Lecture – Le ménage à trois de la lutte des classes, classe moyenne salariée, prolétariat et capital, de Bruno Astarian et Robert Ferro1
La lutte des classes est-elle obsolète ? Jusqu’au mouvement des Gilets jaunes plus grand monde ne la mobilisait explicitement. Pourtant, en 2013, une enquête de l’Ifop2 montrait que 64 % des personnes interrogées estimaient qu’elle était une réalité de la société française : 20 points de plus que par rapport à 1967. Récemment, dans Les luttes de classes en France au XXIème siècle Emmanuel Todd3 a défendu la thèse selon laquelle la lutte des classes permet de comprendre la tendance lourde de notre époque : « Par ailleurs, il apparaît clairement que nous sommes à la fin d’un cycle ouvert en 1968. Ce cycle de cinquante ans fut admirable. Parmis ses acquis, définitifs, l’émancipation des femmes et de l’homosexualité. Mais il est clair que le nouveau cycle qui s’ouvre sera dominé par des problèmes économiques et, donc, l’affrontement des classes. Dans un tel contexte, la référence et un retour partiel à une représentation marxiste s’imposent.4 »
Bruno Astarian et Robert Ferro sont eux aussi convaincus que les classes sociales et leurs luttes structurent – et dynamisent – encore les sociétés contemporaines. Néanmoins, ils estiment que la polarisation manichéenne entre le prolétariat et la bourgeoisie a fait son temps. Ils constatent que le développement de la classe moyenne salariée a été trop longtemps un impensé des théories marxistes. L’objectif du livre consiste donc à repenser la lutte des classes en y intégrant la classe moyenne salariée comme un acteur à part entière.
Les auteurs assument de concevoir les dynamiques sociales à partir des intérêts des classes. Ils pensent la conflictualité sociale comme la résultante de la confrontation rationnelle d’entités collectives cohérentes et conscientes d’elles-mêmes. Ici, les groupes humains sont définis en fonction d’une théorie de la valeur économique et luttent en fonction de leurs intérêts conjoncturels pour le maintien de leur condition. Il y a quelques années tout cela aurait été démodé. Et puis les Gilets jaunes sont passés par là et les lectures de classes se sont multipliées (peut-être un peu trop vite d’ailleurs).

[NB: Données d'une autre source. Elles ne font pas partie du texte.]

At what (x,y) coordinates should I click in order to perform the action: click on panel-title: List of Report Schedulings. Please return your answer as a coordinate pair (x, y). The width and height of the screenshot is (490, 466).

L’analyse d’Astarian et Ferro présente le mérite de nous extirper de la doxa idéaliste contemporaine. Nulle place ici pour les éloges de la complexité de l’individu contemporain perdu dans les méandres de soi-même ou des théories justifiant les quêtes identitaires de la postmodernité. De la place Tahrir à Nuit Debout en passant par « la révolte des tentes » en Israël, beaucoup des grandes luttes sociales contemporaines sont passées au tami d’une grille de lecture interclassiste des dynamiques sociales. La rupture avec le libéralisme est consommée. L’alliance entre les classes s’envisage. L’interclassisme se théorise. Malgré une dialectique des rapports sociaux sûrement trop mécaniste, une définition strictement économiste des rapports entre les groupes sociaux, et un penchant pour l’insurrection sans débouchés politiques tangibles, Astarian et Ferro proposent une théorie des classes sociales, conséquente et actualisée. Rien que pour ça, l’ouvrage vaut le détour. L’approche comparative des conflits sociaux, issue d’une ambition intellectuelle internationaliste, est également un point fort de l’ouvrage.